→ **Exercise description**:
This task asks for the lines from the one with "Task: Click the 属性 checkmark icon" to the final line below, repeated exactly, with pictures omitted.
[Start of Attachment]
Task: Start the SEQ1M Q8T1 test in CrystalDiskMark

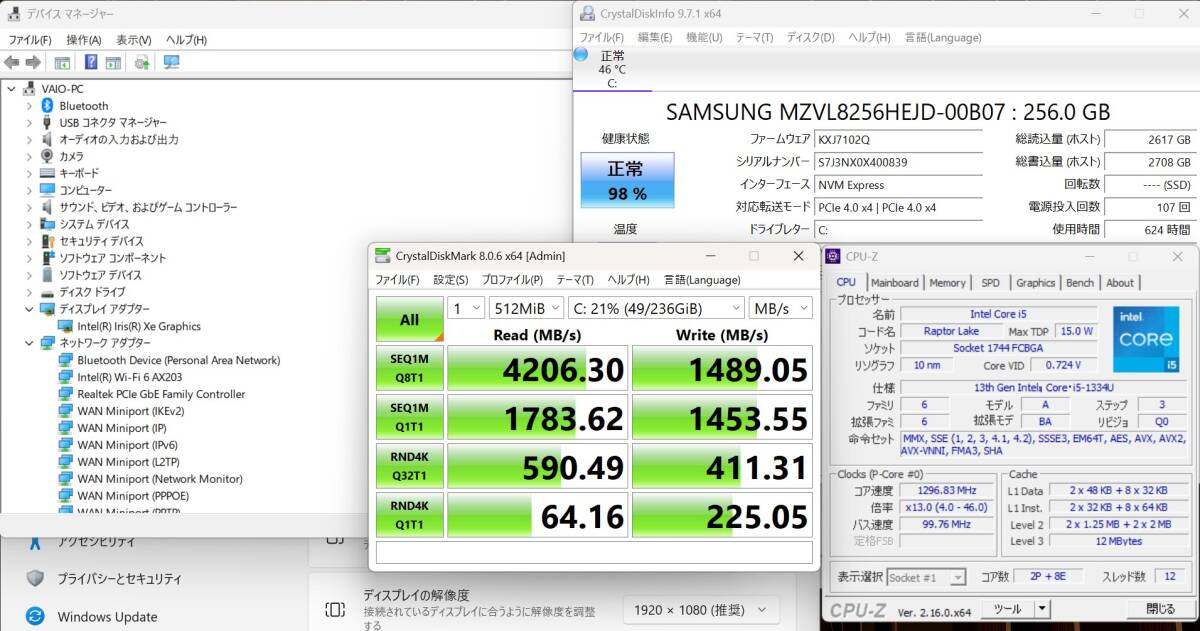Action: (409, 369)
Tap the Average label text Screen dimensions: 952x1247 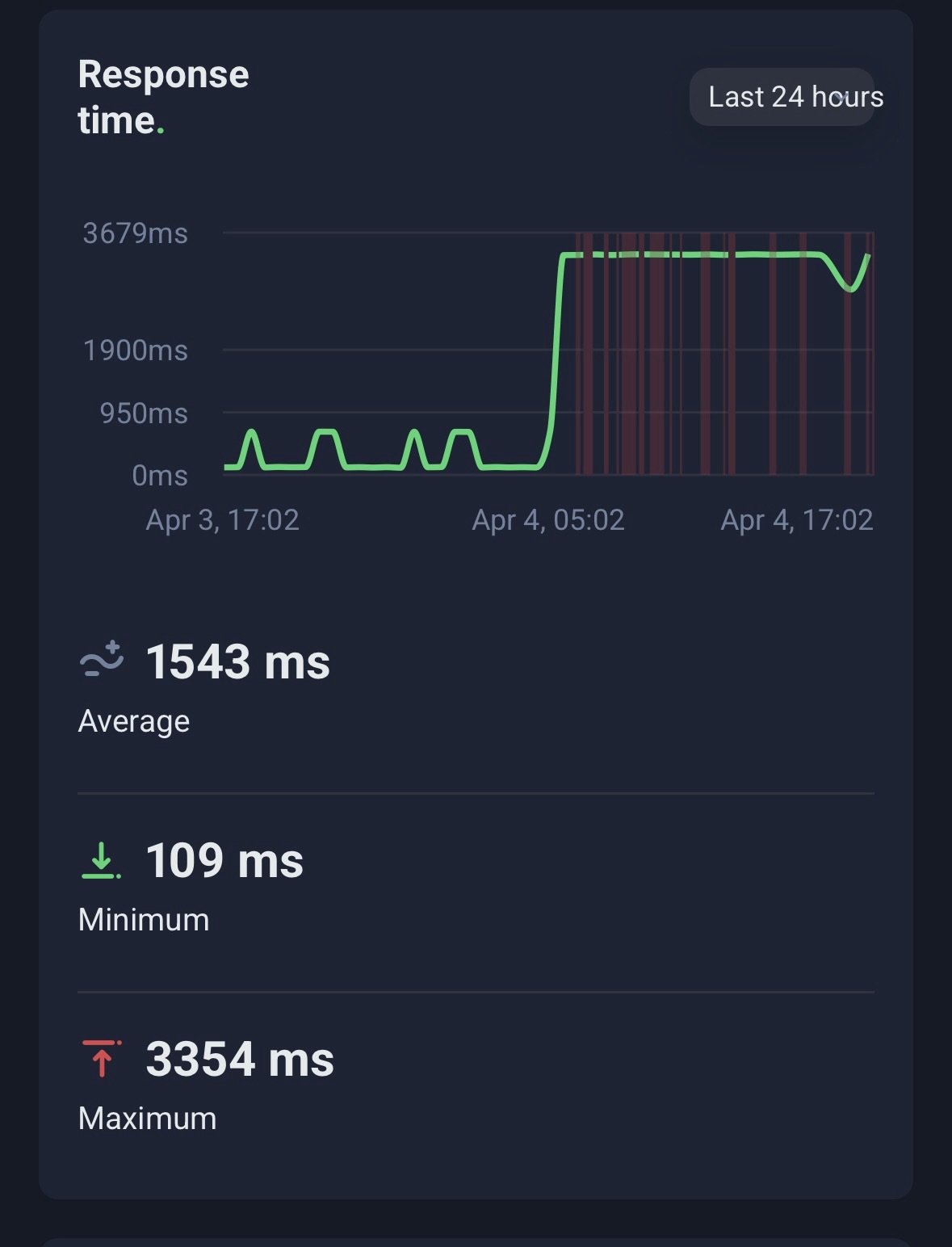134,721
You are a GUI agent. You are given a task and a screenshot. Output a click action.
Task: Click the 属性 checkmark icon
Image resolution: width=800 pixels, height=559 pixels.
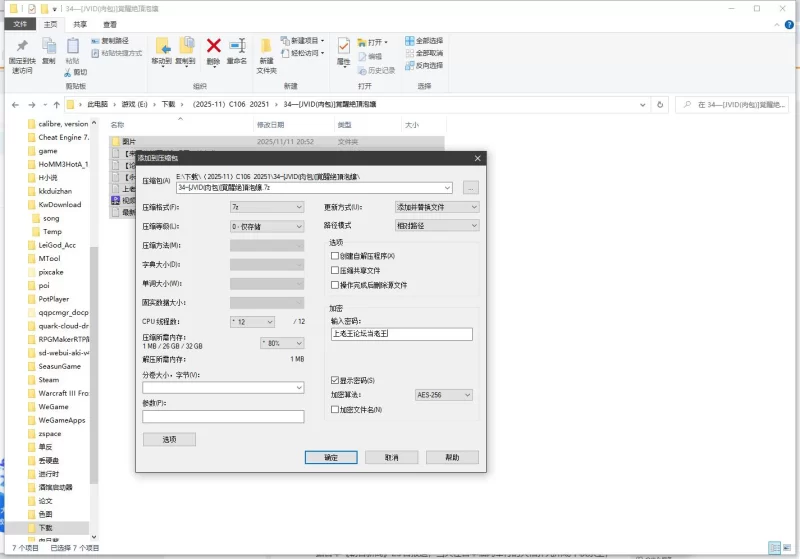343,46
[End of Attachment]
→ **Solution to this exercise**:
Task: Click the 属性 checkmark icon
Image resolution: width=800 pixels, height=559 pixels.
343,46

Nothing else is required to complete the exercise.